These include analyses that were part of the Galvanize DSI program as well as subsequent pet projects. Apart from the case studies, I conceived and executed all the other projects that are listed here and more detailed information can be found in the provided links to their respective repositories.
- Creating a Gene Network without prior knowledge of biology. I used text mining and text clustering to build a gene association network. Once the full gene graph was built, I then used the cluster analysis to create a knowledge base that can provide journal articles that are relevant to specific gene-groups/network. Details can be found here.
- Two separate recipe recommenders were built with data that was scraped from two popular recipe websites.
- Using Implicit ratings derived from user comments. In this project, I scraped data from the Food52 website where each recipe page had details about the dish (recipe, title) as well as the number of visitors who liked the recipe and some user comments. I used text analysis(Non-negative Matrix Factorization and Latent Dirichlet Allocation) to cluster the recipes into different groups and used t-SNE dimensionality reduction to be able to visualize the clustering analyses. I then used text sentiment analysis to derive implicit ratings based on the whether the user comment on the site was positive or negative. Details of all these analyses can be found here.
- Using Explicit ratings by site users. In contrast to the Food52 recipe recommender system which was built with implicit ratings, I scraped the Allrecipe.com site to build an RS with explicit ratings. Details of this work can be found here.
- Predicting future sales at a farm equipment auction house. Using data from previous auctions, we used linear regression algorithms to build a model that predicts future auction prices.

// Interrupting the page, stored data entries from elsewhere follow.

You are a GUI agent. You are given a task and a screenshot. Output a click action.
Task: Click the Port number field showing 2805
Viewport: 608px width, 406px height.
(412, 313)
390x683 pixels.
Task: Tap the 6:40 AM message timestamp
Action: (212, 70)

- Churn prediction for a ride-share company. The exercise involved a lot of exploratory data analysis, feature engineering, and creating labels for each user. Our group chose, optimized, and cross-validated a gradient boosting classifier model and used the model's precision and recall of the test data as our performance indicators.
- Recommender system - movie recommender built using collaborative filtering. This involved implementing solutions to the cold start problem. Built the recommender using Spark MLib Alternating Least Squares.
- Fraud detection system - built a classifier model to detect fraud in real time for a fictitious e-commerce company that provided event staging/ticketing. Our group built a robust model and set appropriate probability thresholds which we then used in a dashboard to flag possible fraud on new data. Based on this screening, we also formulated actionable responses to the new information i.e. whether to have a human follow up with the posting or to shut down the posting at once.